The general rule is that, except as expressly permitted or required by HIPAA, a covered entity may not use or disclose PHI without valid authorization. In certain circumstances, patient authorization is not required to disclose PHI, including:
- Disclosures required by law;
- Uses and disclosures for public health activities;
- Disclosures about victims of abuse, neglect or domestic violence;
- Uses and disclosures for health oversight activities;
- Disclosures for judicial and administrative proceedings or law enforcement purposes;
- Uses and disclosures about decedents or for cadaveric organ, eye or tissue donation purposes;
- Uses and disclosures for research purposes;
- Uses and disclosures to avert a serious threat to health or safety;
- Uses and disclosures for specialized government functions; and
- Disclosures for workers compensation.
To disclose PHI without patient authorization pursuant to one of the listed exceptions, the disclosure must satisfy each of the required elements permitting the disclosure. Failure to do so will result in an unauthorized use or disclosure in violation of HIPAA.
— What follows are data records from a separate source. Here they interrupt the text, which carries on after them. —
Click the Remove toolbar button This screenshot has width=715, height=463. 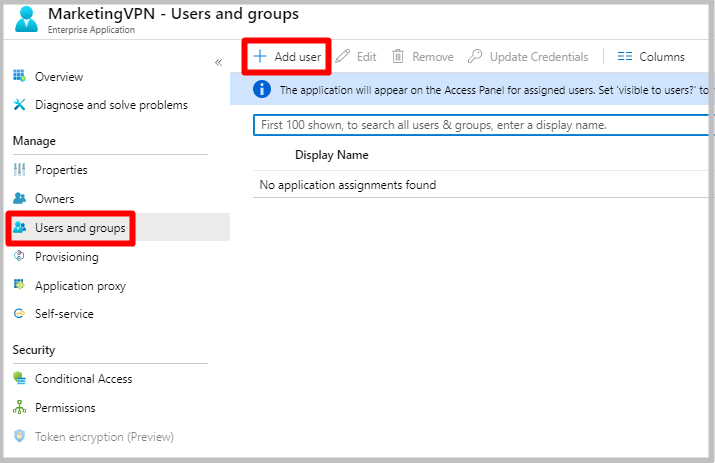pos(422,57)
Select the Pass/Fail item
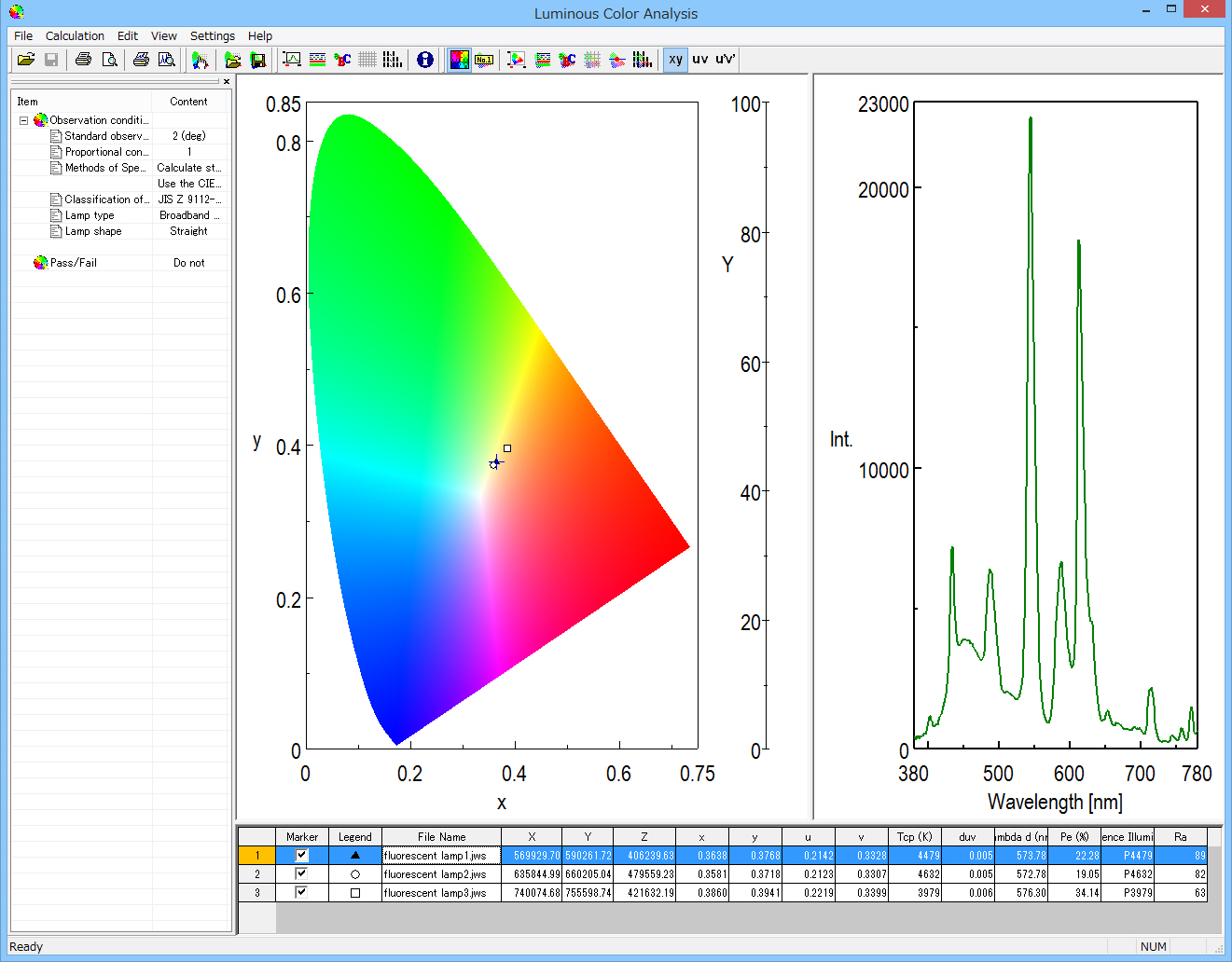Screen dimensions: 1232x962 [x=68, y=262]
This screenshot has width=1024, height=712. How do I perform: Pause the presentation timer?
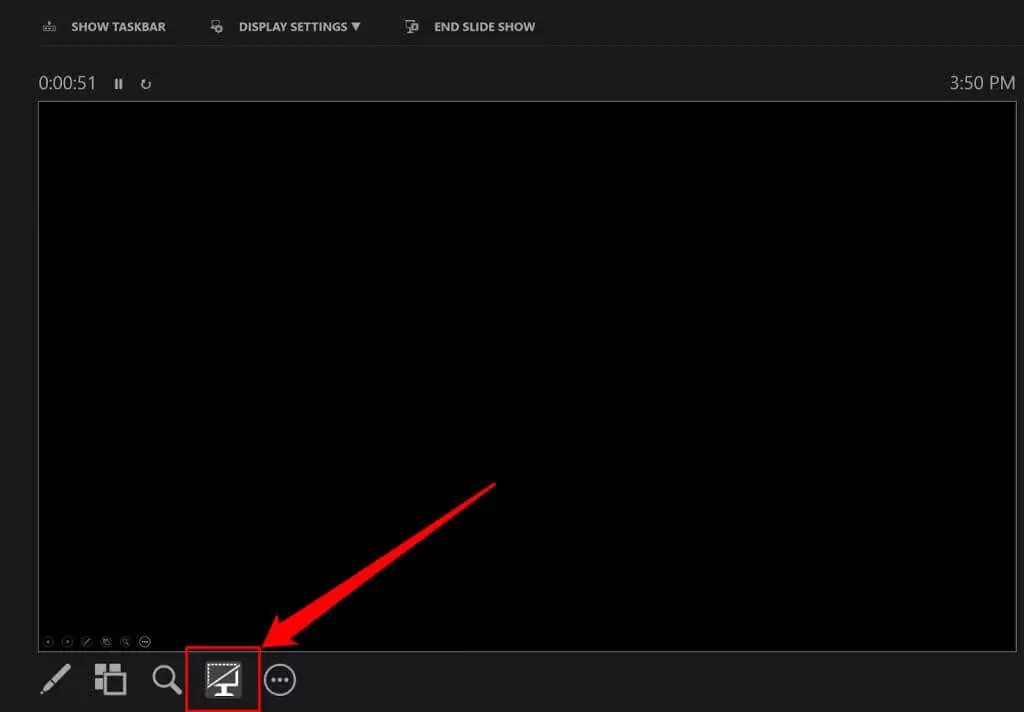[118, 84]
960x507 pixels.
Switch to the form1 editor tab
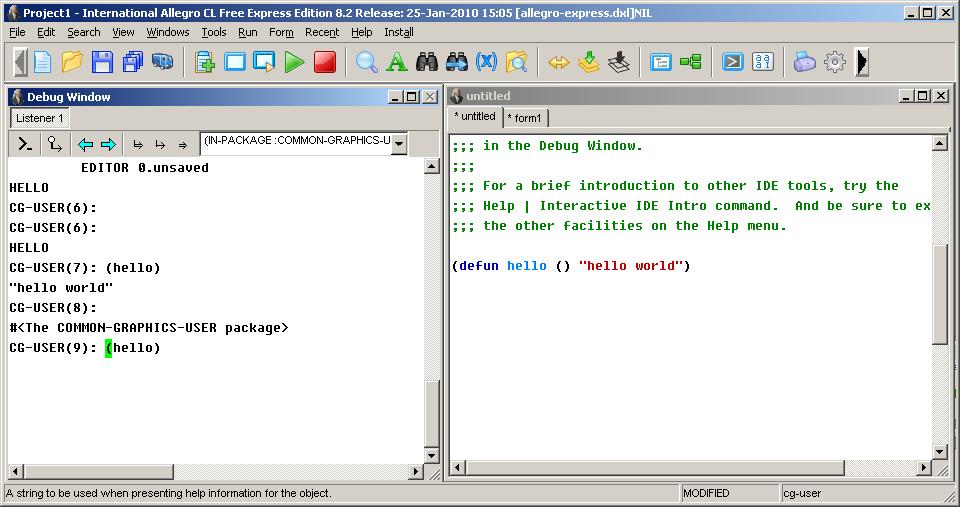(x=525, y=118)
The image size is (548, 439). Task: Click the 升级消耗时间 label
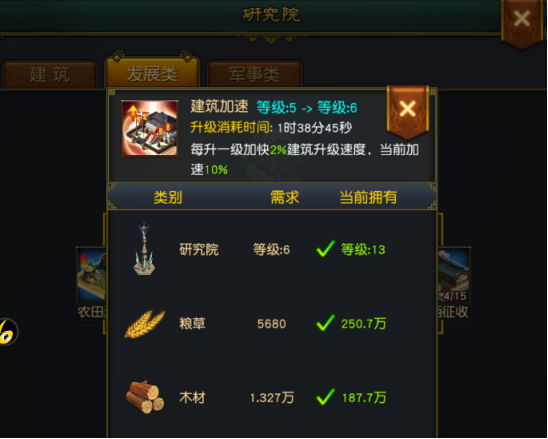pyautogui.click(x=231, y=128)
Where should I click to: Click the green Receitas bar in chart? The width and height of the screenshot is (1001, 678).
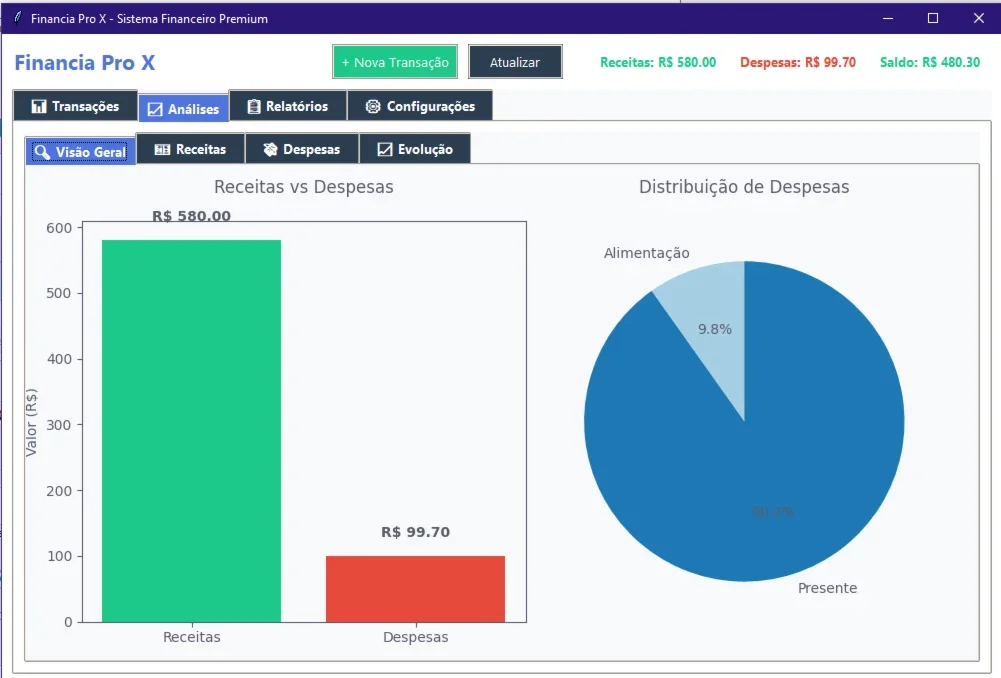(x=192, y=431)
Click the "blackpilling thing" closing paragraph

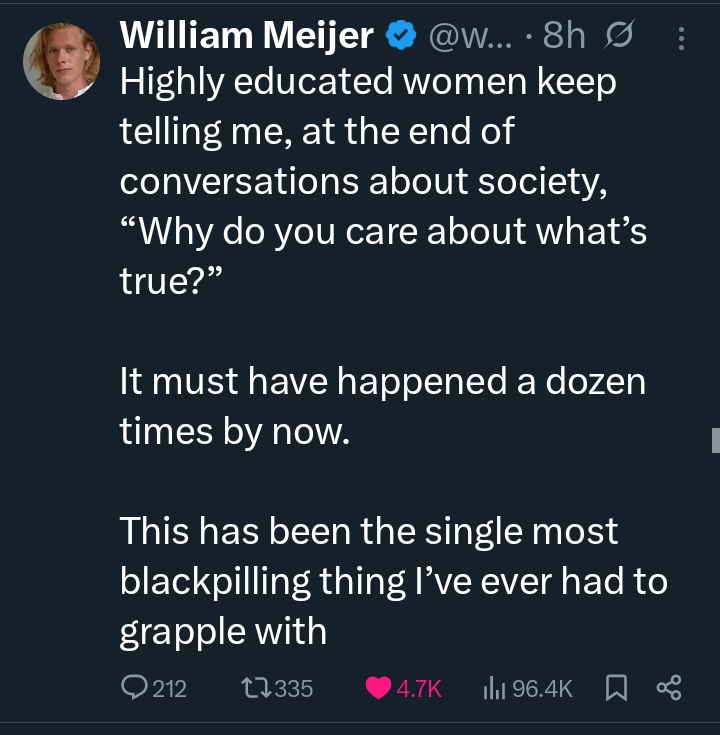[390, 580]
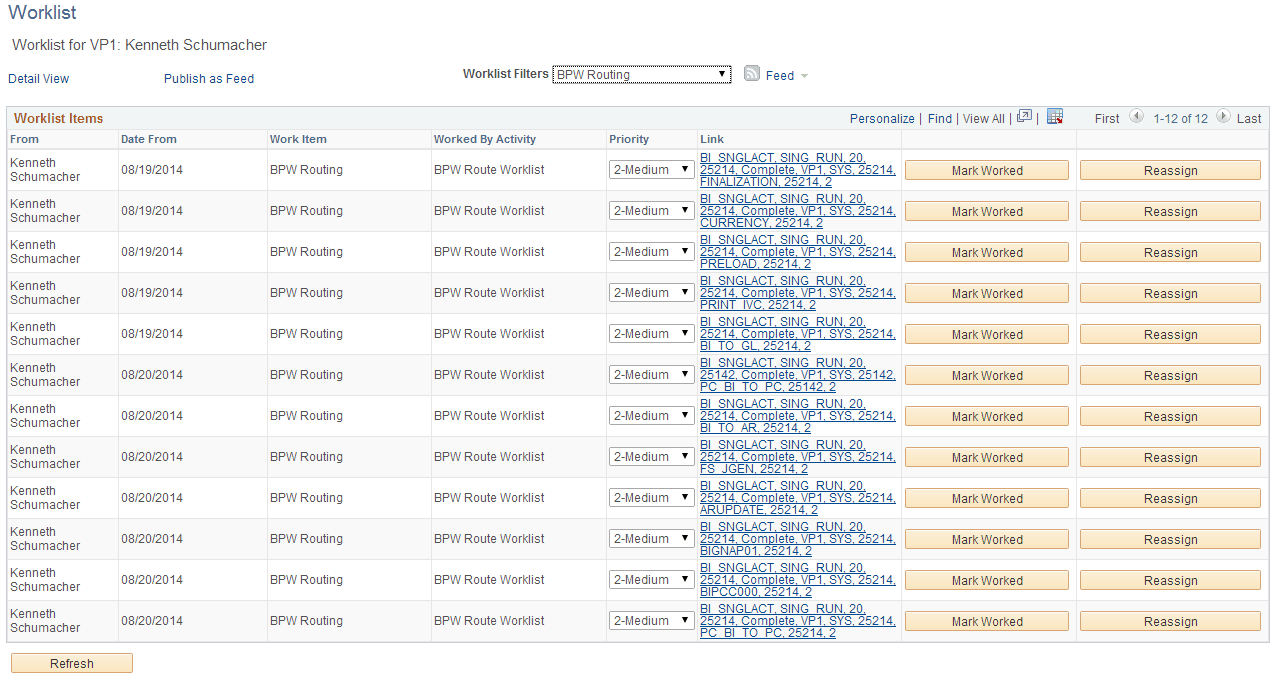Expand the Feed dropdown arrow
The image size is (1275, 677).
click(801, 75)
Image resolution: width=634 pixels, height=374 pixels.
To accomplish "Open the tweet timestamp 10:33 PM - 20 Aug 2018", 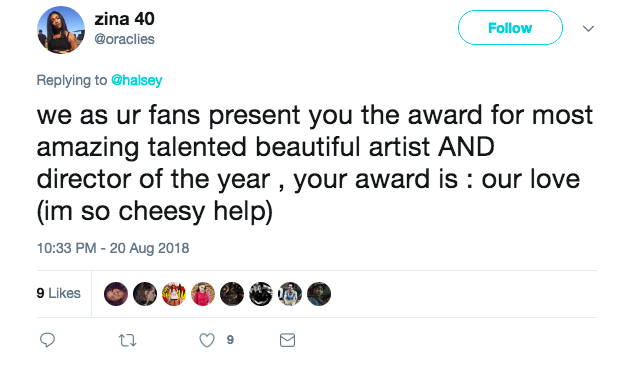I will pos(113,248).
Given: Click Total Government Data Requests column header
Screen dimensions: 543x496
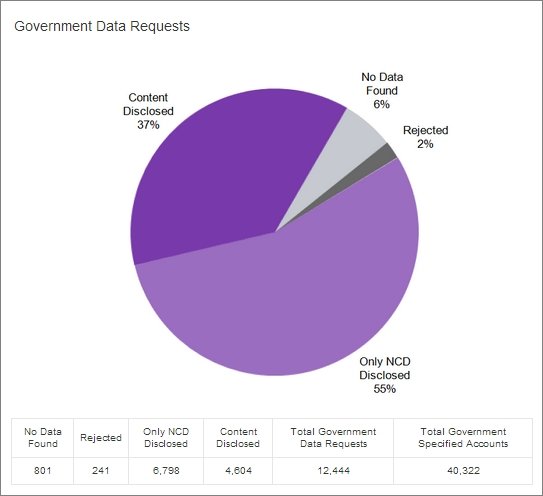Looking at the screenshot, I should point(333,438).
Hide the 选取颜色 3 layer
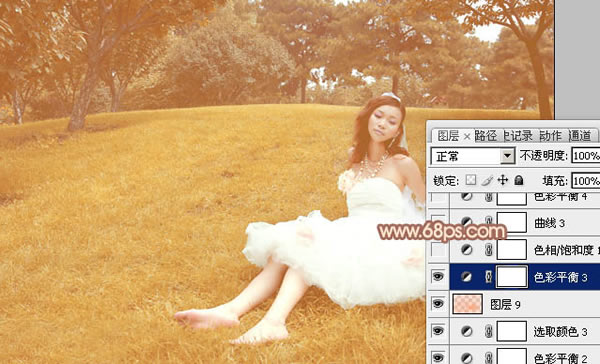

The U.S. Department of Health and Human Services’ Office for Civil Rights (OCR) is the agency tasked with enforcing HIPAA. In April 2019, the maximum penalty for a HIPAA violation was reduced. Despite this, the OCR maintains an aggressive enforcement policy for privacy incidents, and investigations may take several years.
In addition to OCR investigations, increasingly more states are conducting their own investigations of security incidents that run afoul of state privacy laws and regulations.
Finally, although HIPAA does not afford victims a private cause of action, class action lawsuits filed under state and other federal laws by victims of security incidents are increasing.